The tax efficiency difference is in the capital gains the fund can realize. ETFs and the Vanguard mutual funds can generally avoid realizing these gains. Other mutual funds may have to realize these gains occasionally, but for index funds it is generally quite low (there is not a lot of trading in a passive index fund compared to an active fund, so less turnover and realized gains by nature).

For FSKAX (Fidelity equivalent of VTSAX), you can view the latest distributions here:
https://fundresearch.fidelity.com/mutua ... /315911693

For 2020, it seems FSKAX did not have to distribute any capital gains, so I would say there probably isn't any real tax efficiency difference.

In 2019 there was 0.127 distributed per share of 82.34. So if you had $10,000 invested, you would have received a distribution of $15.42. I don't see here if these were long term or short term (this can probably be dug up somewhere), but if we assume long term and your tax rate is 15%, then you will have an extra tax bill of $2.31 whereas VTSAX would have been able to simply leave those funds invested without a distribution. So about 2.3 basis points difference.

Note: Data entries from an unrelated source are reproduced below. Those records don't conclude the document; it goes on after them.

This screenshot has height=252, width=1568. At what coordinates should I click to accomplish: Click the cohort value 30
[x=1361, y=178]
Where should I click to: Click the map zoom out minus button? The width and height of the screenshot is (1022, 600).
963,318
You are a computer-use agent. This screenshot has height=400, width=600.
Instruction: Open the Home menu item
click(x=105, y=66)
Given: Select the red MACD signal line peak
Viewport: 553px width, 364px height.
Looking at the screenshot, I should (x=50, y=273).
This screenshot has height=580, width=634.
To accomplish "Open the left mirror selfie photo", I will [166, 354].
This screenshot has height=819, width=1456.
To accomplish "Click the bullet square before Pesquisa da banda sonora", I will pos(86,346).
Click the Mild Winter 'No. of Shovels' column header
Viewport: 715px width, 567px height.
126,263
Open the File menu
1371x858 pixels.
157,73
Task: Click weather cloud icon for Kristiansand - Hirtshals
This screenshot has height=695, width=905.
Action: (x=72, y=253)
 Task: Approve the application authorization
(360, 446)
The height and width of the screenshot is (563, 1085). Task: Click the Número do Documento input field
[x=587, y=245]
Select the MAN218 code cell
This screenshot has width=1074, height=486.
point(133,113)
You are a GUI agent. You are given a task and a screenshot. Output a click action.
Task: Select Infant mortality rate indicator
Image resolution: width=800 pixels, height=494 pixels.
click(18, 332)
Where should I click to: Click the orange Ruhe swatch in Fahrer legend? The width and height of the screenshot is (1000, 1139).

Same exercise in 2018, 0.338 distributions per share at 69.97 per share. $10,000 invested would have received approx capital gains of $48.31. Assumed capital gains rate of 15% would have an extra tax bill of $7.25. So about 7.3 basis points difference.


The capital gains realized by the fund is going to be unpredictable on a year to year basis, but as you can see for index funds stays relatively small.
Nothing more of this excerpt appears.